Problem statement: Leave no line out. Transcribe the whole listing exactly.

Dataset:
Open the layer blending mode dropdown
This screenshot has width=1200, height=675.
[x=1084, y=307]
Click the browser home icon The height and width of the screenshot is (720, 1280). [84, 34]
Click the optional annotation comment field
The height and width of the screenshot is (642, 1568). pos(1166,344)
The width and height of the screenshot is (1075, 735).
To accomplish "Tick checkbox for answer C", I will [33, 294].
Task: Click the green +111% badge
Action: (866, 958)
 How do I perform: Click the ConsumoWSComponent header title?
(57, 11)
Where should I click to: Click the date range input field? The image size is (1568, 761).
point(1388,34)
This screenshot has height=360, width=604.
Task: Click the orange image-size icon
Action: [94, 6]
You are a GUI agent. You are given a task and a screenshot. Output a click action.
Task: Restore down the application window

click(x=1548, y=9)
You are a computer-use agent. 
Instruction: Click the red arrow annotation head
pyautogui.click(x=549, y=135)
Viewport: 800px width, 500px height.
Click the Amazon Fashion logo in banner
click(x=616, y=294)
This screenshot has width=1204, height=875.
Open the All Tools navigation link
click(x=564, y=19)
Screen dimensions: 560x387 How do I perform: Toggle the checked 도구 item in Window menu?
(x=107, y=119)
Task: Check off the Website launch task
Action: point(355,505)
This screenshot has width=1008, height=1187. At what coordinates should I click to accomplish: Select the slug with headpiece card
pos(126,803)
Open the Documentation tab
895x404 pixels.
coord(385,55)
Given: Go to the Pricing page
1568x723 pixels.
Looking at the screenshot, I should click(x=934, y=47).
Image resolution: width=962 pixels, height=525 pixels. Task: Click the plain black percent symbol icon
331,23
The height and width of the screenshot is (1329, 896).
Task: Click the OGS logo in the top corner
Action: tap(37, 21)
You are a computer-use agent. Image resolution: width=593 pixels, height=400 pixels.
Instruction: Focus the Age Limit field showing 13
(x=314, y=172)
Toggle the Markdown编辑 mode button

Exercise answer:
Open the layer blending mode dropdown
This screenshot has width=1200, height=675.
[x=1084, y=307]
Click the browser home icon The height and width of the screenshot is (720, 1280). [84, 34]
Click the optional annotation comment field
The height and width of the screenshot is (642, 1568). pos(1166,344)
The width and height of the screenshot is (1075, 735).
To accomplish "Tick checkbox for answer C", I will [33, 294].
Task: Click the green +111% badge
Action: (866, 958)
 How do I perform: Click the ConsumoWSComponent header title?
(57, 11)
Where should I click to: Click the date range input field? The image size is (1568, 761).
point(1388,34)
This screenshot has height=360, width=604.
Task: Click the orange image-size icon
Action: [94, 6]
You are a GUI agent. You are given a task and a screenshot. Output a click action.
Task: Restore down the application window

click(x=1548, y=9)
You are a computer-use agent. 
Instruction: Click the red arrow annotation head
pyautogui.click(x=549, y=135)
Viewport: 800px width, 500px height.
Click the Amazon Fashion logo in banner
click(x=616, y=294)
This screenshot has width=1204, height=875.
Open the All Tools navigation link
click(x=564, y=19)
Screen dimensions: 560x387 How do I perform: Toggle the checked 도구 item in Window menu?
(x=107, y=119)
Task: Check off the Website launch task
Action: point(355,505)
This screenshot has width=1008, height=1187. At what coordinates should I click to accomplish: Select the slug with headpiece card
pos(126,803)
Open the Documentation tab
895x404 pixels.
coord(385,55)
Given: Go to the Pricing page
1568x723 pixels.
Looking at the screenshot, I should click(x=934, y=47).
Image resolution: width=962 pixels, height=525 pixels. Task: Click the plain black percent symbol icon
331,23
The height and width of the screenshot is (1329, 896).
Task: Click the OGS logo in the top corner
Action: tap(37, 21)
You are a computer-use agent. Image resolution: width=593 pixels, height=400 pixels.
Instruction: Focus the Age Limit field showing 13
(x=314, y=172)
Toggle the Markdown编辑 mode button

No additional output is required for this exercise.